___ Excerpted passage ___

4. Handling Failures
====================

4.1 Node Failure
----------------

 When a node fails, the DLM informs the cluster with the slot
 number. The node starts a cluster recovery thread. The cluster
 recovery thread:

	- acquires the bitmap<number> lock of the failed node
	- opens the bitmap
	- reads the bitmap of the failed node
	- copies the set bitmap to local node
	- cleans the bitmap of the failed node
	- releases bitmap<number> lock of the failed node
	- initiates resync of the bitmap on the current node
	  md_check_recovery is invoked within recover_bitmaps,
	  then md_check_recovery -> metadata_update_start/finish,
	  it will lock the communication by lock_comm.
	  Which means when one node is resyncing it blocks all
	  other nodes from writing anywhere on the array.

 The resync process is the regular md resync. However, in a clustered
 environment when a resync is performed, it needs to tell other nodes
 of the areas which are suspended. Before a resync starts, the node
 send out RESYNCING with the (lo,hi) range of the area which needs to
 be suspended. Each node maintains a suspend_list, which contains the
 list of ranges which are currently suspended. On receiving RESYNCING,
 the node adds the range to the suspend_list. Similarly, when the node
 performing resync finishes, it sends RESYNCING with an empty range to
 other nodes and other nodes remove the corresponding entry from the
 suspend_list.

 A helper function, ->area_resyncing() can be used to check if a
 particular I/O range should be suspended or not.

4.2 Device Failure
==================

 Device failures are handled and communicated with the metadata update
 routine.  When a node detects a device failure it does not allow
 any further writes to that device until the failure has been
 acknowledged by all other nodes.

5. Adding a new Device
----------------------

 For adding a new device, it is necessary that all nodes "see" the new
 device to be added. For this, the following algorithm is used:

   1.  Node 1 issues mdadm --manage /dev/mdX --add /dev/sdYY which issues
       ioctl(ADD_NEW_DISK with disc.state set to MD_DISK_CLUSTER_ADD)
   2.  Node 1 sends a NEWDISK message with uuid and slot number
   3.  Other nodes issue kobject_uevent_env with uuid and slot number
       (Steps 4,5 could be a udev rule)
   4.  In userspace, the node searches for the disk, perhaps
       using blkid -t SUB_UUID=""

___ Provided data ___

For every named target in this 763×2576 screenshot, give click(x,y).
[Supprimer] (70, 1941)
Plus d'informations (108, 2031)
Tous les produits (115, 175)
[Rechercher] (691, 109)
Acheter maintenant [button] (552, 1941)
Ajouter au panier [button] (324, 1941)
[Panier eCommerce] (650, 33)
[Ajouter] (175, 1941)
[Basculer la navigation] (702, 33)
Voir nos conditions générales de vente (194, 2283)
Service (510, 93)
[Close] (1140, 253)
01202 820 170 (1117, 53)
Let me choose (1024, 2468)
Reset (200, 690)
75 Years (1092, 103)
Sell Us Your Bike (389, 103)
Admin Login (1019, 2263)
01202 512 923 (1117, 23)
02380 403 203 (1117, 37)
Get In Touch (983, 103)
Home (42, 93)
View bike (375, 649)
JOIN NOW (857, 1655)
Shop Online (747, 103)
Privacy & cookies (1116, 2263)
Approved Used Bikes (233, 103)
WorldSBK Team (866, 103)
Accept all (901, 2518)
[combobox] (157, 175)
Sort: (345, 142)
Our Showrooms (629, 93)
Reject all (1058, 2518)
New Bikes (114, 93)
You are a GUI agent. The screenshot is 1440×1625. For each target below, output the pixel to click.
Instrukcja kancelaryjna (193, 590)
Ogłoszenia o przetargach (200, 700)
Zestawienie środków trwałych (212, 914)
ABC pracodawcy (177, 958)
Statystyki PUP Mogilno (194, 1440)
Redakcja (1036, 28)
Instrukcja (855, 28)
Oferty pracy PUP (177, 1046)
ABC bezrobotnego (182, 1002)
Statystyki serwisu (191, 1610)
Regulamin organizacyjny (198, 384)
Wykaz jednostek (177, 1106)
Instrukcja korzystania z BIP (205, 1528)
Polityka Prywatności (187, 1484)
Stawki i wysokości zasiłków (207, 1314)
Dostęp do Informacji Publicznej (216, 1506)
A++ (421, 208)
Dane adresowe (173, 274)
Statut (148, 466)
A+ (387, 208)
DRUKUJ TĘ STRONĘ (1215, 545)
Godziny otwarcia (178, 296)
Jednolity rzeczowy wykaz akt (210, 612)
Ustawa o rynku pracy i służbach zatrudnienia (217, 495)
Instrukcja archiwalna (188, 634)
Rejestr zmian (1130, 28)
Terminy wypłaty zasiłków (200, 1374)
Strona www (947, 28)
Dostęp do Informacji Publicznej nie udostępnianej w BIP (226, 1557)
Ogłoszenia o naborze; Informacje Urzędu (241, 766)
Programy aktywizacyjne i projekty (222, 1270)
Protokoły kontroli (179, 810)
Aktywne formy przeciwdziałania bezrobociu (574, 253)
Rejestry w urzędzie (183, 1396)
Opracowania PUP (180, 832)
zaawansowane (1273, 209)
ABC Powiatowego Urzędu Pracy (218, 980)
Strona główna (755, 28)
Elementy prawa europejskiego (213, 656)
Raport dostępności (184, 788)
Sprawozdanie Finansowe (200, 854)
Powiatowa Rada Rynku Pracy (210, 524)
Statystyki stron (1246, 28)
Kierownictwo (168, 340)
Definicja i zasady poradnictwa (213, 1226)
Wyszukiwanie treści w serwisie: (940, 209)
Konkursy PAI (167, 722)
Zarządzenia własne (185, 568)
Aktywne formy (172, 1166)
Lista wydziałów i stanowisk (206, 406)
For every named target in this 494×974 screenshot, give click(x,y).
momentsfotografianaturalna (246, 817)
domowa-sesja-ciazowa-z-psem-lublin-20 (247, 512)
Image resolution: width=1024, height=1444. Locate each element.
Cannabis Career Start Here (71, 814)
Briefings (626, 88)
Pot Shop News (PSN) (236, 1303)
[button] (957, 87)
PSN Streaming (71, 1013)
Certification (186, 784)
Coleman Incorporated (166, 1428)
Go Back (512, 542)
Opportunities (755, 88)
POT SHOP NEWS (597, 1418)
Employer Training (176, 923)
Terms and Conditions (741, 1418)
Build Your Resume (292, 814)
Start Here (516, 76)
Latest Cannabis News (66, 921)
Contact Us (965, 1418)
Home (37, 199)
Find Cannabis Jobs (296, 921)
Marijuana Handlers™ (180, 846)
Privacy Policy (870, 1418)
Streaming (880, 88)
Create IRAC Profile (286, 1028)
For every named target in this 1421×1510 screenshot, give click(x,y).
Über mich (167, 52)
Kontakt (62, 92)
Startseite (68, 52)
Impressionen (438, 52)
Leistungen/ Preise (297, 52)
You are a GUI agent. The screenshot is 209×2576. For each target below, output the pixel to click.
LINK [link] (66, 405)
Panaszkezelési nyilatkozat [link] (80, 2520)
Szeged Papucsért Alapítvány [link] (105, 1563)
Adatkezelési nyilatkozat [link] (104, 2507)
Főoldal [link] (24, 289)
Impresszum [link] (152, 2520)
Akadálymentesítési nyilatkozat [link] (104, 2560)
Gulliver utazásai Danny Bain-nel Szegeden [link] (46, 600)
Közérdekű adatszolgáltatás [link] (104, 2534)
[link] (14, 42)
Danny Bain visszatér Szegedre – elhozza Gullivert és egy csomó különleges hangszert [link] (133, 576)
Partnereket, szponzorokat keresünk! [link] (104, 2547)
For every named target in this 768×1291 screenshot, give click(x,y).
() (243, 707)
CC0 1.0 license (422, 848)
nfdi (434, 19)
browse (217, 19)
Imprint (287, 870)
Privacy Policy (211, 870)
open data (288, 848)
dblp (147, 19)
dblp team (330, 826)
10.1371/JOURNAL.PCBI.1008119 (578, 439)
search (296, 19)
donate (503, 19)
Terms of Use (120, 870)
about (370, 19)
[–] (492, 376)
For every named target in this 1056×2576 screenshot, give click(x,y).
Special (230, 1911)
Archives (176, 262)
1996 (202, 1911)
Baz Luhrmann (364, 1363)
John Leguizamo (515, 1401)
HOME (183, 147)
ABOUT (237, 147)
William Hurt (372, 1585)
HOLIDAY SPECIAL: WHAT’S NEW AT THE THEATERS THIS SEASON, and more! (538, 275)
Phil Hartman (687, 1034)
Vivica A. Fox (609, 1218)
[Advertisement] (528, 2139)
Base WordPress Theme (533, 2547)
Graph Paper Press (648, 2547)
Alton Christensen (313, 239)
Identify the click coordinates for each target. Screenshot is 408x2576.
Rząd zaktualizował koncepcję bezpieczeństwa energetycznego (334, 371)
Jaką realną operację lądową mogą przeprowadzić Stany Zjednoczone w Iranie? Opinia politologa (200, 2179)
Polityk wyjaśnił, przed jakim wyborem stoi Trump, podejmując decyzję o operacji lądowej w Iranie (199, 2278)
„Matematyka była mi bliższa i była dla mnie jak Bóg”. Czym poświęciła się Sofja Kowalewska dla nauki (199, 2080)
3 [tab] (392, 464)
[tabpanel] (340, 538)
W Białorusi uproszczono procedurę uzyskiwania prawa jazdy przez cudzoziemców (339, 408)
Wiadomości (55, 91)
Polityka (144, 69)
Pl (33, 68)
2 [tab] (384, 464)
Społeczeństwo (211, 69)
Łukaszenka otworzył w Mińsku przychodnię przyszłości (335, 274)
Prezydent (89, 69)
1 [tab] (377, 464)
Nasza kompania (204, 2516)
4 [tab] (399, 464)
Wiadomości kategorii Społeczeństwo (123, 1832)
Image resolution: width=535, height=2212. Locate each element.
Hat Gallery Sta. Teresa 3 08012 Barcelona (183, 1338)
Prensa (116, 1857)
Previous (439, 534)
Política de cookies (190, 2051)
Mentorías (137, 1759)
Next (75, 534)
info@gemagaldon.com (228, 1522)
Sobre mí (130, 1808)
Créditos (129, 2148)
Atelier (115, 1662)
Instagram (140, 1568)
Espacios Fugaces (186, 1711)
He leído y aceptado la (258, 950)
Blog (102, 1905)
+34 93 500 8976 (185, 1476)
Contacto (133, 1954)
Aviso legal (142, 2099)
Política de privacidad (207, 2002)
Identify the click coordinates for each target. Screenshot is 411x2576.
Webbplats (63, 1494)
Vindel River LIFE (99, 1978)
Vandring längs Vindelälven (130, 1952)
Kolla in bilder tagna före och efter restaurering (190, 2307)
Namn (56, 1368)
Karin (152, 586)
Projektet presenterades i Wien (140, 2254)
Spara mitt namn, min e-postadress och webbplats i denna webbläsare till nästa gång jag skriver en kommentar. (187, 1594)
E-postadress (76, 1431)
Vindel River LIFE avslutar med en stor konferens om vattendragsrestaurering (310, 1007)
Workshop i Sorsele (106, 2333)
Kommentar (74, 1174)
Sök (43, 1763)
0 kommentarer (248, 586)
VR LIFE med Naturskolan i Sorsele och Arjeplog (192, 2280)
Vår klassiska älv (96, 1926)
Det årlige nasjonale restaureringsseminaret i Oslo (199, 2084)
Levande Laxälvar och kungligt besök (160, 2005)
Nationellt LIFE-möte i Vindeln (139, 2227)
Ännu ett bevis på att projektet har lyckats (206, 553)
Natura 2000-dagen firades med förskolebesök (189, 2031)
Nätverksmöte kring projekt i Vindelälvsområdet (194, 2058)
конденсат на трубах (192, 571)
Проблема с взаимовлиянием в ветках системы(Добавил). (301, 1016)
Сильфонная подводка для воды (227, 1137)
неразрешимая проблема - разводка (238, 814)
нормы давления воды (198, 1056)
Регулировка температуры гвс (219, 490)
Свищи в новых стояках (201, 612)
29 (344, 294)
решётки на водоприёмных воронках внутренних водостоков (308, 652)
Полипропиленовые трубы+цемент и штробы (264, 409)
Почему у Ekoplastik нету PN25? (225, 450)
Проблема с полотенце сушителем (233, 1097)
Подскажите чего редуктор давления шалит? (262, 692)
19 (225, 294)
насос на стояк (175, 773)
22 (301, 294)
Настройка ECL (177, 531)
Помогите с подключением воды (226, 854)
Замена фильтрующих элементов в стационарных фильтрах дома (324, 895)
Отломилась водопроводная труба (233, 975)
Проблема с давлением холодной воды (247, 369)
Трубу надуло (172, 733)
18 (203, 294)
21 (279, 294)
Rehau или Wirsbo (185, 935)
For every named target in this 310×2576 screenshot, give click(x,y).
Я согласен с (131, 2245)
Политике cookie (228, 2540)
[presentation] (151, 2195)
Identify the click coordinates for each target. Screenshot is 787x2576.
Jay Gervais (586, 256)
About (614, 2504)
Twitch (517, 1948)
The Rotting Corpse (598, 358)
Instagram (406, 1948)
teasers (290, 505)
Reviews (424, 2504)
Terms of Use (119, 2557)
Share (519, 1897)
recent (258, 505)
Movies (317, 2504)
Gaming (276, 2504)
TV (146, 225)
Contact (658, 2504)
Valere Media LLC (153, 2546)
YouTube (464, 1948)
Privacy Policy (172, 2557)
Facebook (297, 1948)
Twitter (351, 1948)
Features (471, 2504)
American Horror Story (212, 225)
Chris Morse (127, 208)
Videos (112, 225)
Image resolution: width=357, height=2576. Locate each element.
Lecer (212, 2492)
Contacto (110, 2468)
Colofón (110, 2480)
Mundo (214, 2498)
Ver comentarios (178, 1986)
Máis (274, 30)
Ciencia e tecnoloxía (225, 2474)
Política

___

### Given exercise
According to the excerpt on clustered md failure handling, what does a node send to the other nodes before a resync starts? The material comes from a different source than the excerpt on clustered md failure handling.

### Exercise result
It sends RESYNCING with the (lo,hi) range of the area that needs to be suspended.